New under-sampling methods to address the problem of unbalanced sentiment classification: application on Arabic datasets
by Asmaa Mountassir; Houda Benbrahim; Ilham Berrada
International Journal of Information and Communication Technology (IJICT), Vol. 9, No. 1, 2016

Abstract: This paper presents the study we have carried out to address the problem of unbalanced datasets in supervised sentiment classification in an Arabic context. We propose three different methods to under-sample the majority class documents. Our goal is to compare the effectiveness of the proposed methods with the common random under-sampling. We also aim to evaluate the behaviour of the classifier toward different under-sampling rates. We use three different common classifiers, namely Naïve Bayes, support vector machines and k-nearest neighbours. The experiments are carried out on two different Arabic datasets that we have built internally.

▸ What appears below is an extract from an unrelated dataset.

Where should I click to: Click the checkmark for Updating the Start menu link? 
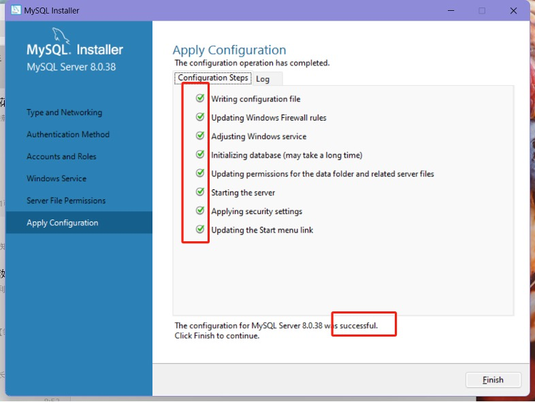[x=200, y=230]
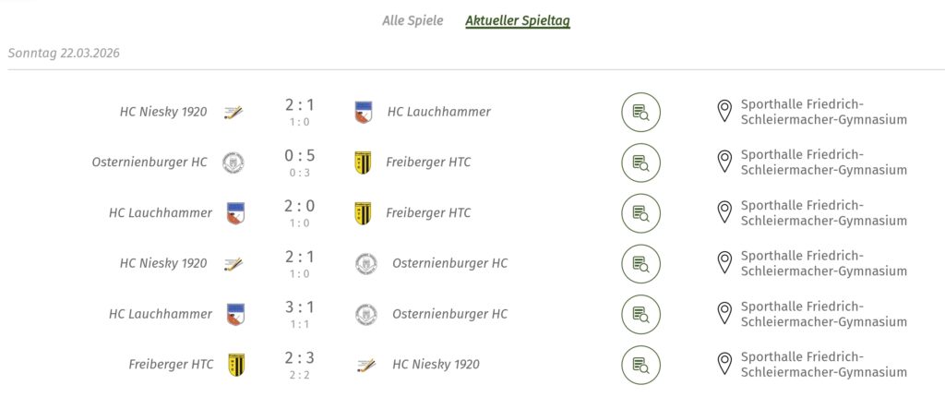Image resolution: width=945 pixels, height=397 pixels.
Task: Click the 0 : 5 match score
Action: tap(299, 156)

We show that results obtained on the first dataset, which is slightly skewed, are better than those obtained on the second one which is highly skewed. We conclude also that Naïve Bayes is sensitive to dataset size, the more we reduce the data the more the results degrade. However, support vector machines are highly sensitive to unbalanced datasets. We record an instable behaviour of k-nearest neighbour. The results show also that we can rely on the proposed techniques and that they are typically competitive with random under-sampling.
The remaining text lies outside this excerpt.